Cost and elimination order
Each step's cost is dominated by the size of the largest intermediate factor it builds. If $\psi$ in the algorithm above has scope of size $w$, forming and summing it costs $O(k^{\,w+1})$. The largest $w+1$ encountered over the whole run — the induced width of the ordering — is what governs tractability.The minimum induced width over all orderings is the graph's treewidth. Trees have treewidth 1, which is why message passing on trees is cheap.
The catch: finding the ordering that minimizes induced width is itself NP-hard. In practice we lean on cheap heuristics — min-degree and min-fill being the usual suspects.
A reference implementation
Here is a compact, dependency-light implementation. A factor is a pair
(vars, table) where table is a NumPy array whose axes
line up with vars. Fold it open:
Code variable_elimination.py
import numpy as np
from functools import reduce
class Factor:
"""A factor: an array `table` whose axes are labeled by `vars`."""

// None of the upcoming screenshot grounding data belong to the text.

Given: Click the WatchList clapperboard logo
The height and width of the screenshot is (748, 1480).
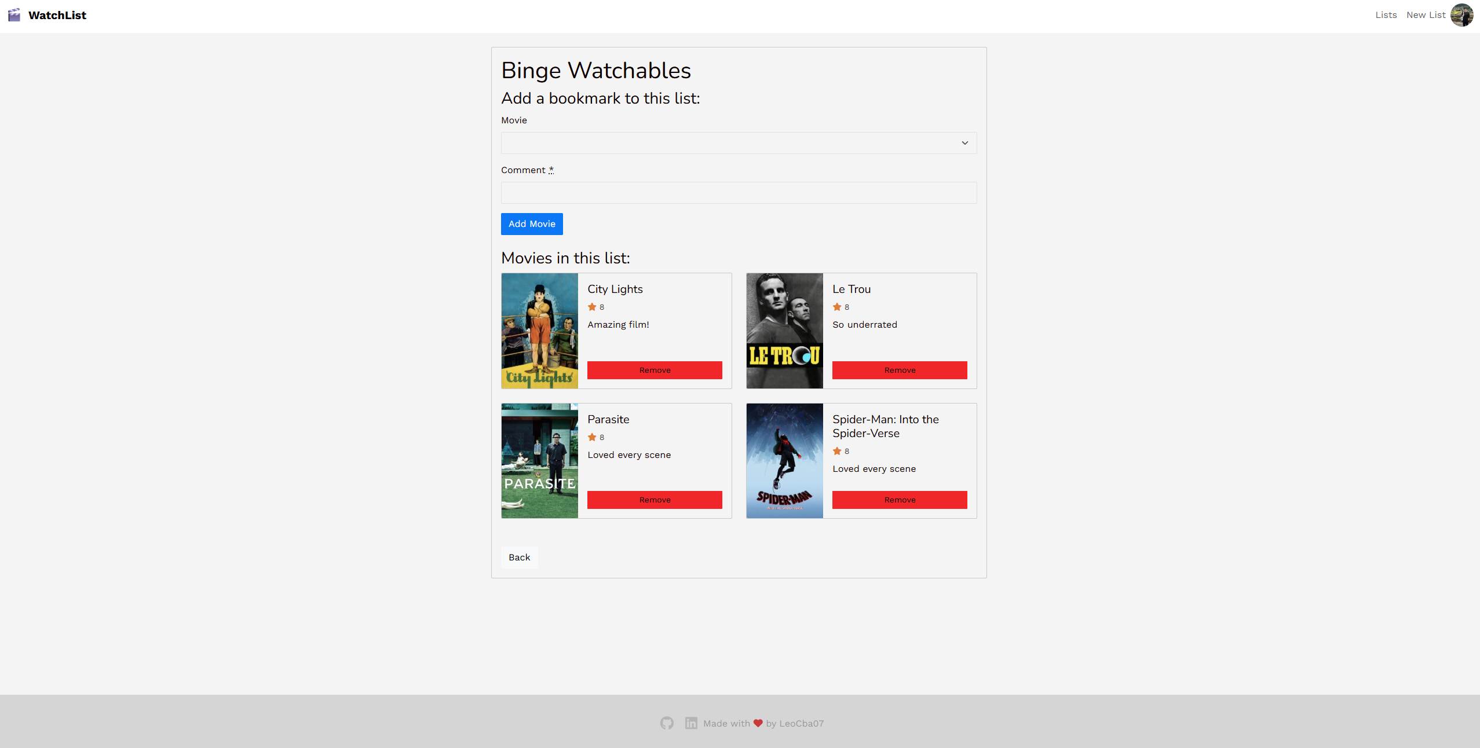Looking at the screenshot, I should [x=13, y=15].

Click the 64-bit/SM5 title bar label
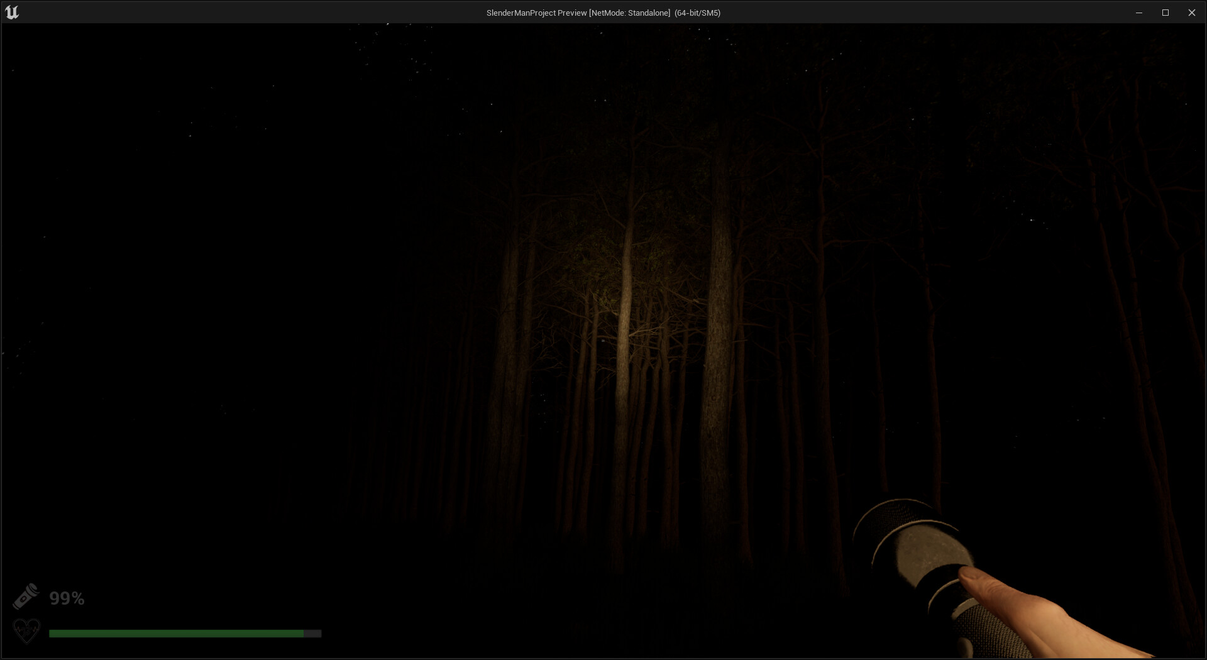[x=697, y=12]
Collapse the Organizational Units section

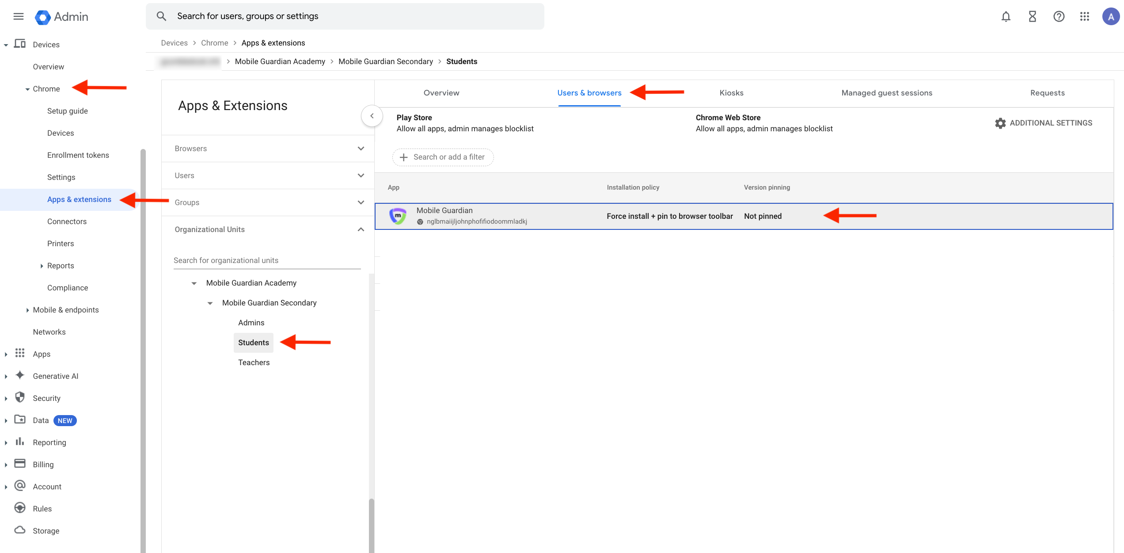[x=361, y=229]

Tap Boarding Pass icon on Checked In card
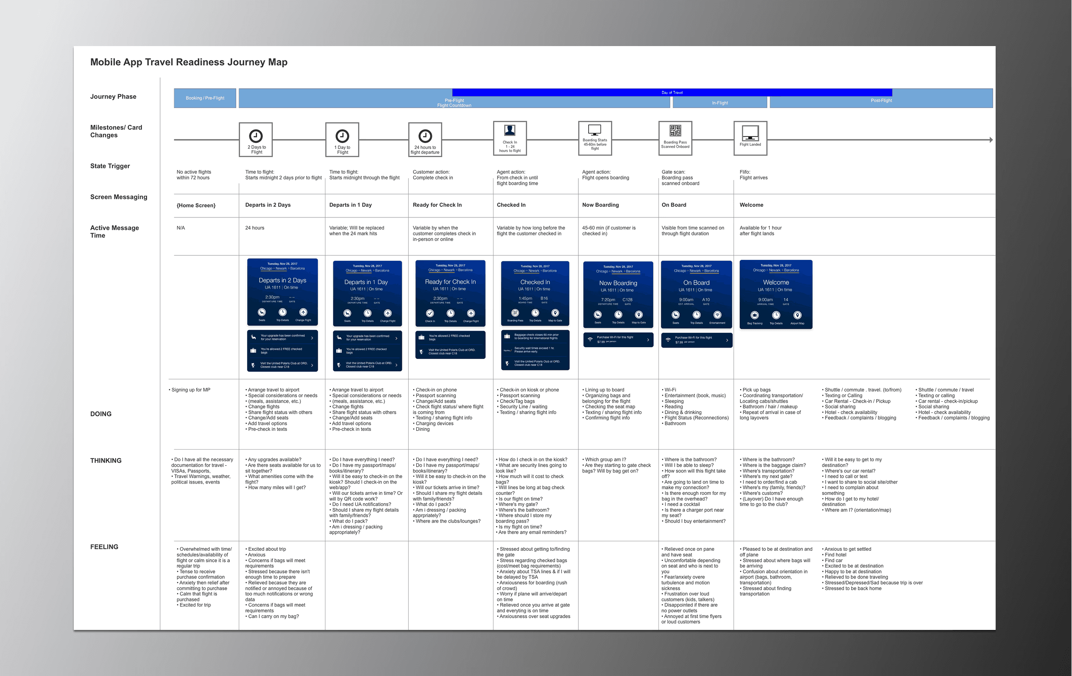point(515,313)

def __init__(self, vars, table):
self.vars = list(vars)
self.table = np.asarray(table, dtype=float)
def multiply(self, other):
# align both factors onto the union of their variables, then broadcast-multiply
new_vars = self.vars + [v for v in other.vars if v not in self.vars]
a = self._reshape_to(new_vars)
b = other._reshape_to(new_vars)
return Factor(new_vars, a * b)
def sum_out(self, var):
axis = self.vars.index(var)
table = self.table.sum(axis=axis)
return Factor([v for v in self.vars if v != var], table)
def _reshape_to(self, target_vars):
shape = [self.table.shape[self.vars.index(v)] if v in self.vars else 1
for v in target_vars]
# move existing axes into target order, then pad missing ones with size-1 axes
perm = [self.vars.index(v) for v in target_vars if v in self.vars]
return np.transpose(self.table, perm).reshape(shape)
def variable_elimination(factors, order, query):
factors = list(factors)
for y in order: # eliminate one variable at a time
touching = [f for f in factors if y in f.vars]
factors = [f for f in factors if y not in f.vars]
psi = reduce(lambda a, b: a.multiply(b), touching)
factors.append(psi.sum_out(y)) # sum y out, put result back
result = reduce(lambda a, b: a.multiply(b), factors)
result.table /= result.table.sum() # normalize
return result
# --- chain A - B - C from Figure 1 -------------------------------------------
phi_AB = Factor(["A", "B"], [[0.8, 0.2], [0.3, 0.7]])
phi_BC = Factor(["B", "C"], [[0.6, 0.4], [0.1, 0.9]])
p_C = variable_elimination([phi_AB, phi_BC], order=["A", "B"], query=["C"])
print(p_C.vars, p_C.table) # -> ['C'] [0.3675 0.6325]
The order=["A", "B"] reproduces the hand derivation above:
eliminate $A$ to build $\tau(B)$, then eliminate $B$. Swap in any ordering
and the answer is unchanged — only the cost differs.
That's variable elimination end to end: a factor algebra, one distributive-law step proved correct, an ordering-driven loop, and the induced width as the single number that decides whether any of it is fast. Junction trees, belief propagation, and the whole message-passing family are, at heart, VE run cleverly and cached.